From the point of view of circularity and carbon sequestration, the fact that the tree itself is not cut down, that it’s a process in which almost everything can be used, can be continuously reused, that it doesn’t have an end-of-life like other materials. All of this makes cork an interesting and viable solution. The key challenge, at least in the United States, is scale. In other words, the time from seed to the first harvest is not a single growth cycle. So we’re looking at longer time horizons and this really involves great learning, knowledge, culture and concepts. This is also very important. One of the things that I think is really interesting about cork is its ability to make us think about longer timeframes.
It was actually Daniel Michalik [designer and assistant professor of product and industrial design at Parsons School of Design] who brought this project to Parsons. We gave him our full support. He’s been working with cork as a material for industrial design, furniture, interiors, over many years. He wanted to figure out how we can access resources that will enable our students to focus intensively on this material, through this programme - “The Thick Skin: Cork as Material for Design New Futures”. The main challenge was to try to combine the issue of materials and the idea of learning, together with experimentation and research. In a way that takes this material seriously, in terms of both its properties and potential, and also helps students realise that they’re not working in a vacuum: that this is knowledge that other people have acquired, in particular Corticeira Amorim, and has a firm cultural base. And not just assume that they are taking a material and making things. It’s actually about looking at things that have been done and understanding how we can build on that knowledge.

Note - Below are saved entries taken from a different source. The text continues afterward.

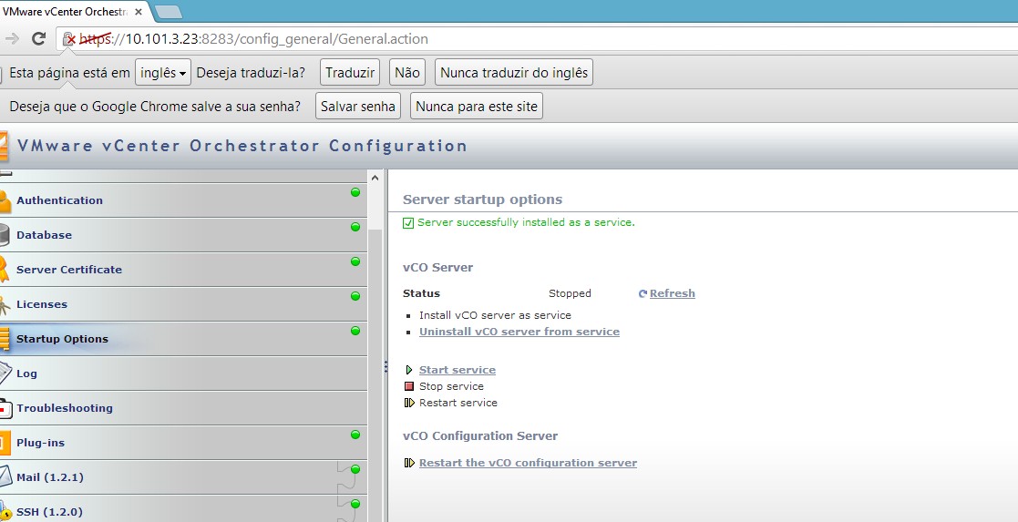1018x522 pixels.
Task: Click the Licenses keys icon
Action: [x=5, y=304]
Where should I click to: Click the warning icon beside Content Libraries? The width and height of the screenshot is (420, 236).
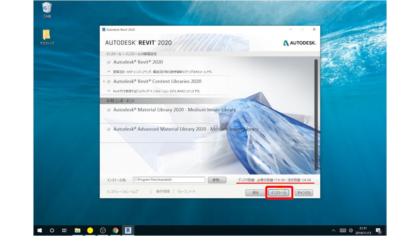[104, 82]
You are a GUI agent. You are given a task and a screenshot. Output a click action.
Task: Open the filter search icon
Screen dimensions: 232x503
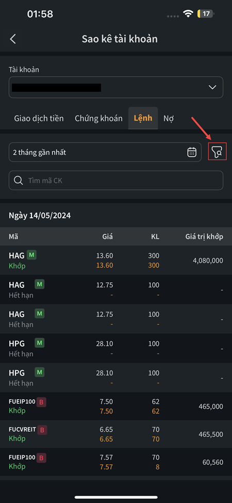pyautogui.click(x=218, y=152)
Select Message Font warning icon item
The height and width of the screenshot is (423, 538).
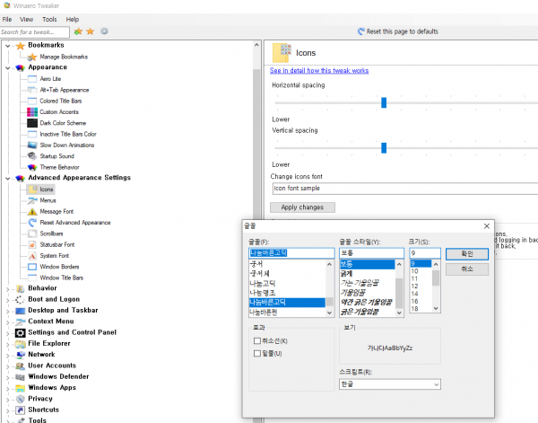32,212
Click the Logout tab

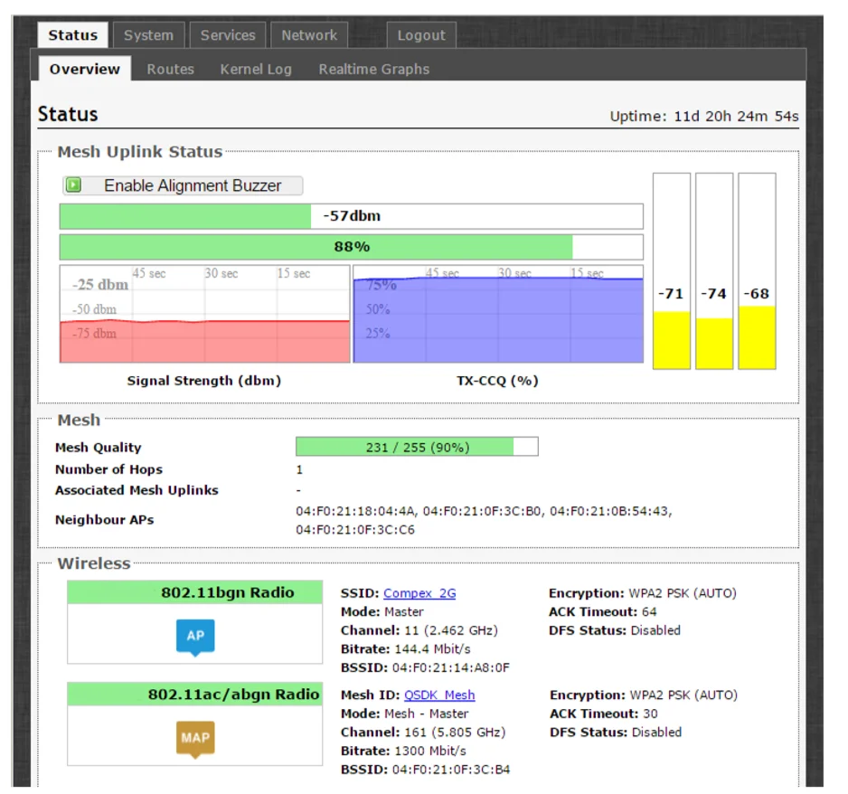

We do, but not so explicitly, focusing on a single material. In other words, there are few materials that have such a wide range of beneficial social and environmental impacts, as cork. We have projects and students who effectively work with wood and have been looking at the possibilities of hemp, another regenerative material. But cork is unique, given its singular properties and ability to have a complete and much more robust circular life cycle, and because we have knowledge and professors who can facilitate this kind of experience and make connections, and inform students in a way that they are able to develop them. My own interest in cork derives from looking at regenerative materials.
After working for more than 20 years at Parsons, I was appointed as Dean 18 months ago. My core objective in this new position has been to foster a clear focus on addressing the issue of materials in design practice, to operate a shift from the dominant perspective that we still rely on: an industrialised process where we think of design as a form and then apply a material to it. This is the modernist understanding of materials, where materials are actually by-products of form. We need to foster materials-driven innovation.
We need a systemic change. When we talk about climate change, we tend to fall essentially into the ‘doomsday’ discourse. If you’re a student, you’re going to say “I didn’t create this problem. Why’s it my problem?”. The question is: what are the actions that we can take now? What are the actions that we can plan to do 15 or 20 years from now? These are very different things. What are the actions that can be taken now, within each of our disciplines and spheres? The key question for students is to give them the framework and the materials, in particular materials such as cork, that make them think: why are we doing this with plastic, when we could be using cork? Why are we designing this in a way that does not take into account the materials? It’s up to us, as a faculty, to change the way that we are talking about design - to move it from identifying problems to a perspective where we are actually creating educational conditions, to allow change to happen. This has to happen now - not in 10 or 15 years time. That’s why it’s inspiring to have 10 to 12 students involved with cork. Because they can become ambassadors to talk about it to their colleagues. What are its possibilities and limitations? What are the complementary materials? We want materials that are regenerative and transformative. Not those that are extractive and reductive. So this is really exciting.